Ex-Wells Fargo Broker Barred by FINRA Over Ponzi Scheme

The former broker and Wells Fargo were among those named in a complaint last year by disgruntled investor.

A former Wells Fargo broker who was named as a defendant last year in a complaint by disgruntled clients alleging he ripped them off as part of a Ponzi scheme has now been barred by the Financial Industry Regulatory Authority from associating with any FINRA member firms.

The complaint by “Q3 Investments Recovery Vehicle,” a group of the former broker’s clients, was initially filed early last year in the 13th Judicial Circuit Court of Florida in Hillsborough County and named James A. Seijas, the former broker, as a defendant, along with Wells Fargo, Skyway Capital Markets and several others.

An amended complaint was filed April 16, 2020 in a new location, U.S. District Court for the Middle District of Florida in Tampa. The main allegation was that the plaintiffs were the victims of a $35 million Ponzi scheme.

Without admitting or denying the findings of FINRA’s investigation into his practices at Wells Fargo, Seijas signed a FINRA letter of acceptance, waiver and consent on Oct. 22 in which he consented to the imposition of a bar against him by the industry self-regulating group. FINRA signed the letter on Tuesday and posted the letter on its website.

Wells Fargo declined to comment on Wednesday. Skyway and Jason Kislin, an attorney at Greenberg Traurig in Florham Park, New Jersey, who represented Seijas, did not immediately respond to requests for comment.

A ‘Fraudulent’ Hedge Fund

Seijas first registered with FINRA as a general securities representative in 1997, when he became registered as a broker and rep with Quick & Reilly, according to his report on FINRA’s BrokerCheck website.

He was registered in that capacity through an association with Wells Fargo Clearing Services between November 2013 and March 2019, when he voluntarily resigned from that firm, FINRA noted.

On March 24, 2020, Wells Fargo filed an amendment to Seijas’ Form 5 Uniform Termination Notice, “disclosing for the first time that Seijas had been named as a defendant in a lawsuit alleging that he had ‘misrepresented investments as part of a Ponzi scheme’, according to FINRA.

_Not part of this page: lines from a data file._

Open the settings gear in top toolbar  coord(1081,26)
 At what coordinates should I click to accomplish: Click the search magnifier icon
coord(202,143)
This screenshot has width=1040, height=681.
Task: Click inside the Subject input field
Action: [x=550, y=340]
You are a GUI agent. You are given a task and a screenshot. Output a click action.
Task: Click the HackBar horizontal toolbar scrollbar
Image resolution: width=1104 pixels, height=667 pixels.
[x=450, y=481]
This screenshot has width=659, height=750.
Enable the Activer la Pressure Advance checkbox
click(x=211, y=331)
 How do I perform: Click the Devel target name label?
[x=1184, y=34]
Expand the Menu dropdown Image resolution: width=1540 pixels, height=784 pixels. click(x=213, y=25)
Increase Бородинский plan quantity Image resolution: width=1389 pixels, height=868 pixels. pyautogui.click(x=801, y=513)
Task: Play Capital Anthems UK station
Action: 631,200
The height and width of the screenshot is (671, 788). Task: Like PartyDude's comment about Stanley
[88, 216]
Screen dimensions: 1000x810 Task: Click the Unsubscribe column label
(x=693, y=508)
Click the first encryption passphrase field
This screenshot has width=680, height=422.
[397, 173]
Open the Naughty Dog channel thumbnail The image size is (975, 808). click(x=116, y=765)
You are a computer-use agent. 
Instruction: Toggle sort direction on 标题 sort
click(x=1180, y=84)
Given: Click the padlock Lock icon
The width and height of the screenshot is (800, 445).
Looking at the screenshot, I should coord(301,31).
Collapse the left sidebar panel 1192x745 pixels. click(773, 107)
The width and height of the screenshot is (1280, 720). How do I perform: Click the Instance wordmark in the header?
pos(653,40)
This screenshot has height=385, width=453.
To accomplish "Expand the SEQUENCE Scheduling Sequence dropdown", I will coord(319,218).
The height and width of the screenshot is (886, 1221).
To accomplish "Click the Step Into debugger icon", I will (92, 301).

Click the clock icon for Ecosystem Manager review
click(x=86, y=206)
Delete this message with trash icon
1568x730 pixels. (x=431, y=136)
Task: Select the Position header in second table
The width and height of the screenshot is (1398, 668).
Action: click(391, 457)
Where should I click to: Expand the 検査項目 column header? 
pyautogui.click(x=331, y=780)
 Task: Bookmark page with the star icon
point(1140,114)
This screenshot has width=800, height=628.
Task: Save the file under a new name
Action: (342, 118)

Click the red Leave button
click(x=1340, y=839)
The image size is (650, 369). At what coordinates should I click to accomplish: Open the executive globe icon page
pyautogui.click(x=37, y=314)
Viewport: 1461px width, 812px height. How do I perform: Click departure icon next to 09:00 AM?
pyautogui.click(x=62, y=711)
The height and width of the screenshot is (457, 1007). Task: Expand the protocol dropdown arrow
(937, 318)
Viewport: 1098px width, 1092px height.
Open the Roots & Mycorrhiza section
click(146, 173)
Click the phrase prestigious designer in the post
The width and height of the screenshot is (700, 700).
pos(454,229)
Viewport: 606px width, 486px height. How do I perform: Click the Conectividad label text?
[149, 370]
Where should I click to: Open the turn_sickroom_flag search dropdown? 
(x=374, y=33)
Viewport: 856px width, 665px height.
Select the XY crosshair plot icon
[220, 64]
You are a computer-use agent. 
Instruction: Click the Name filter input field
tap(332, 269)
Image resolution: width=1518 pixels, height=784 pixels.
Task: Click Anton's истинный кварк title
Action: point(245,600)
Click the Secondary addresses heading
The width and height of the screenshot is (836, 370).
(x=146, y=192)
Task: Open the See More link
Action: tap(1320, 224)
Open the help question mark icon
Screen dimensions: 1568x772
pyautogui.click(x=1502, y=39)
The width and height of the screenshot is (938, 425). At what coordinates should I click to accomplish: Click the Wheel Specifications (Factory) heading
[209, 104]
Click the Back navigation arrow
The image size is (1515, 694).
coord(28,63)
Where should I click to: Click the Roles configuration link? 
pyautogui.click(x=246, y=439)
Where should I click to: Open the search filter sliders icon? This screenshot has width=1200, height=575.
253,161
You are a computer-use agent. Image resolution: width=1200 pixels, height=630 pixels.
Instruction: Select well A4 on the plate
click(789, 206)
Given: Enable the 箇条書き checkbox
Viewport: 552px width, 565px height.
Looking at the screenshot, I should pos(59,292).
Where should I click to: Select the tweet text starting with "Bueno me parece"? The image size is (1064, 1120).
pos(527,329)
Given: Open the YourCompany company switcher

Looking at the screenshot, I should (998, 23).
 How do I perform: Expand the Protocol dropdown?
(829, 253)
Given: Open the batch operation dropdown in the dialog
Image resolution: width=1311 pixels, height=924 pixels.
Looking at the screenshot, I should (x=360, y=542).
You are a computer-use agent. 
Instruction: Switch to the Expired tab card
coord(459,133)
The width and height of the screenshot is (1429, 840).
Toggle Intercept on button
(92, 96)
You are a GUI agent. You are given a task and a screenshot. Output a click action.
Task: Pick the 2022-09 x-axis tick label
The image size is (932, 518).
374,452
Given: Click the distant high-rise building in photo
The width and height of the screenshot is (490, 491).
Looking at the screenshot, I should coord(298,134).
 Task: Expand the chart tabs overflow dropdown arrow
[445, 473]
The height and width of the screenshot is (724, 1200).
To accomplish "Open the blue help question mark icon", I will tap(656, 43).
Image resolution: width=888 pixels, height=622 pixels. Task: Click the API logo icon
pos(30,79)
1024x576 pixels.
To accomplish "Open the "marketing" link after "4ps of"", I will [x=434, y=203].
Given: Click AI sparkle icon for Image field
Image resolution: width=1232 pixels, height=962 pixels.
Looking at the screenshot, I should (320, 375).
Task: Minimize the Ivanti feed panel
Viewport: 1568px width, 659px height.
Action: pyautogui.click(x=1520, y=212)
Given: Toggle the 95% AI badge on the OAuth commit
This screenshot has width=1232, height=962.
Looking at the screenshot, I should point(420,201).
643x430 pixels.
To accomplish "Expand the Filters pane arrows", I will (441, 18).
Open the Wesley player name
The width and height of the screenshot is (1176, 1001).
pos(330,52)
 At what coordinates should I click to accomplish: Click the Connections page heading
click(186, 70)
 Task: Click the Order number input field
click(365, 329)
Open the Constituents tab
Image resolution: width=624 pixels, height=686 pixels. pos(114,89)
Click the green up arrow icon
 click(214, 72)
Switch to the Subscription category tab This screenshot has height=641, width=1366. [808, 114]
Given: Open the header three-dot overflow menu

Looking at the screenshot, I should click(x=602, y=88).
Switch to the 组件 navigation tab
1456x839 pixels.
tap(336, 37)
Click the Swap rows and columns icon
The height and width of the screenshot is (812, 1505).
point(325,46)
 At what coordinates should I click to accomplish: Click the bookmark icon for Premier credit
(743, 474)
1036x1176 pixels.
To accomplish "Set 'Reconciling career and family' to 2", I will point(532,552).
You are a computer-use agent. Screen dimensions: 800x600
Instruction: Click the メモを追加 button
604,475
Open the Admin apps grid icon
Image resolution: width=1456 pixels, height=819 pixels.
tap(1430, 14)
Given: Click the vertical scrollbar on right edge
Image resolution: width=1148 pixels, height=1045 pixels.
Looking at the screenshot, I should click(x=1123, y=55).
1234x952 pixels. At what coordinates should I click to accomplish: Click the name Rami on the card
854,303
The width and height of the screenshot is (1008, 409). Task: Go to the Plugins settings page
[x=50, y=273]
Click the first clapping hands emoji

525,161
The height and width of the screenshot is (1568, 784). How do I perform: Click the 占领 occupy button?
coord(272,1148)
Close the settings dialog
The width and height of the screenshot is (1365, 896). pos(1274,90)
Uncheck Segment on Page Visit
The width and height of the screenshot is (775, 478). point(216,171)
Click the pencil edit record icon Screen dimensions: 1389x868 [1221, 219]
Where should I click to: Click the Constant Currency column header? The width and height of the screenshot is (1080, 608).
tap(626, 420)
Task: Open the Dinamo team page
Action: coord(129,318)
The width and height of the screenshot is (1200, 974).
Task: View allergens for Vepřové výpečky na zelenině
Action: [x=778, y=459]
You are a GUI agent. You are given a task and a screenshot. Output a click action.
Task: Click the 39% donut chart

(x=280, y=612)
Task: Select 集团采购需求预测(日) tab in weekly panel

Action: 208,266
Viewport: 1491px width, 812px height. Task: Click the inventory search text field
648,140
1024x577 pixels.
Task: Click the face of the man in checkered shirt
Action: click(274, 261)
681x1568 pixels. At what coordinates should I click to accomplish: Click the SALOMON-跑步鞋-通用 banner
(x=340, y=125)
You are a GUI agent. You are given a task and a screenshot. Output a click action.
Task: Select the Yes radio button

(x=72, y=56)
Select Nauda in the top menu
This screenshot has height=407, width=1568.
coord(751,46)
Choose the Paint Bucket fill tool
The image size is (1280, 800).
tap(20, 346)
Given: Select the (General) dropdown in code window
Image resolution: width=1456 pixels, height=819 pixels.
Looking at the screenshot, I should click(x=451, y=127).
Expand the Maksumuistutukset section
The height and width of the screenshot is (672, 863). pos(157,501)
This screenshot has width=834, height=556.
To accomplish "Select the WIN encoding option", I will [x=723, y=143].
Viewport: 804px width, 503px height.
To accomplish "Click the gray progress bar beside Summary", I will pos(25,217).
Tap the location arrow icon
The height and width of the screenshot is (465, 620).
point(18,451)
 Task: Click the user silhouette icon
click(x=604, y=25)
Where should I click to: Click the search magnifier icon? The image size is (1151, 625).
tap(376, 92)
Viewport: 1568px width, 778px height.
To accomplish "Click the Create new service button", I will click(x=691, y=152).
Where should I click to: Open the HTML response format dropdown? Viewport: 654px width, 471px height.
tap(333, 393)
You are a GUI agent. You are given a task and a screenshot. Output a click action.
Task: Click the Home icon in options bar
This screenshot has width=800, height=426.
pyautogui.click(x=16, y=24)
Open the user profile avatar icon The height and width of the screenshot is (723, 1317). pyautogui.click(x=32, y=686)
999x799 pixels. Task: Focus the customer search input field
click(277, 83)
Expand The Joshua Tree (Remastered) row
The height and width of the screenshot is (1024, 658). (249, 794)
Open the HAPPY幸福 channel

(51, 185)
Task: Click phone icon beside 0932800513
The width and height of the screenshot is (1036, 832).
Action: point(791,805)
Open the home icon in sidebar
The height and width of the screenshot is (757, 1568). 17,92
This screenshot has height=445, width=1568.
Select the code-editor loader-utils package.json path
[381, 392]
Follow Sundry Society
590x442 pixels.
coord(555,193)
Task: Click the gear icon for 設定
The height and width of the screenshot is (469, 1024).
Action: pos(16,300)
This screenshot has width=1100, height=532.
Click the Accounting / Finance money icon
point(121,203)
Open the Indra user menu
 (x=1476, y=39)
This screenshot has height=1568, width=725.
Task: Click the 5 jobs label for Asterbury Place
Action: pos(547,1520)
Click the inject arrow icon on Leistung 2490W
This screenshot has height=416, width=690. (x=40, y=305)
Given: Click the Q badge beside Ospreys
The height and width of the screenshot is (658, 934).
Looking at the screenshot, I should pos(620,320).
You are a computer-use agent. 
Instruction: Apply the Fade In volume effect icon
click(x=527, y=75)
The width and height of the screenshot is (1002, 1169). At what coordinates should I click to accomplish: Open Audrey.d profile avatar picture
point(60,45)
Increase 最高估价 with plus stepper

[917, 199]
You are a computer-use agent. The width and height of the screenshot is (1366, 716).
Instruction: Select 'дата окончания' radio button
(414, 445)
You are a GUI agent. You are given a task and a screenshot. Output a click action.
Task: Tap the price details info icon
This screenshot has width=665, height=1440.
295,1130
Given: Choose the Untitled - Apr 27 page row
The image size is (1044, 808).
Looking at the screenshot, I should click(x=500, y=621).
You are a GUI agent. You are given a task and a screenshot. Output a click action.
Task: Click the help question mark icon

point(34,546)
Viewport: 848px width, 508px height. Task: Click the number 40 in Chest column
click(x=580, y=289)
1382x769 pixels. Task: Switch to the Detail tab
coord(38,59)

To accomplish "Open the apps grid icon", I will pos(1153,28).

A March 18, 2020 disclosure on his BrokerCheck report says a plaintiff in a customer dispute alleged that, from August 2017 to December 2019, Seijas “misrepresented investments as part of a Ponzi scheme.”

Additionally, a May 18, 2020 disclosure on his report says a claimant in another customer dispute alleged that in or about January 2019, Seijas “recommended investments in a fraudulent hedge fund.” Both disputes are still pending.

Lack of Cooperation

On Sept. 29, 2021, in connection with its investigation concerning the Form U5 amendment filed by Wells Fargo, FINRA sent a request to Seijas for on-the-record testimony, according to FINRA.

However, as stated during his counsel’s phone call with FINRA on Oct. 15 and by the FINRA AWC agreement, Seijas acknowledged that he received FINRA’s request and would not appear for on-the-record testimony at any time.

By refusing to appear for on-the-record testimony as requested, Seijas violated FINRA Rules 8210 and 2010, according to FINRA. Not cooperating with a FINRA investigation is a surefire way for any broker to be barred.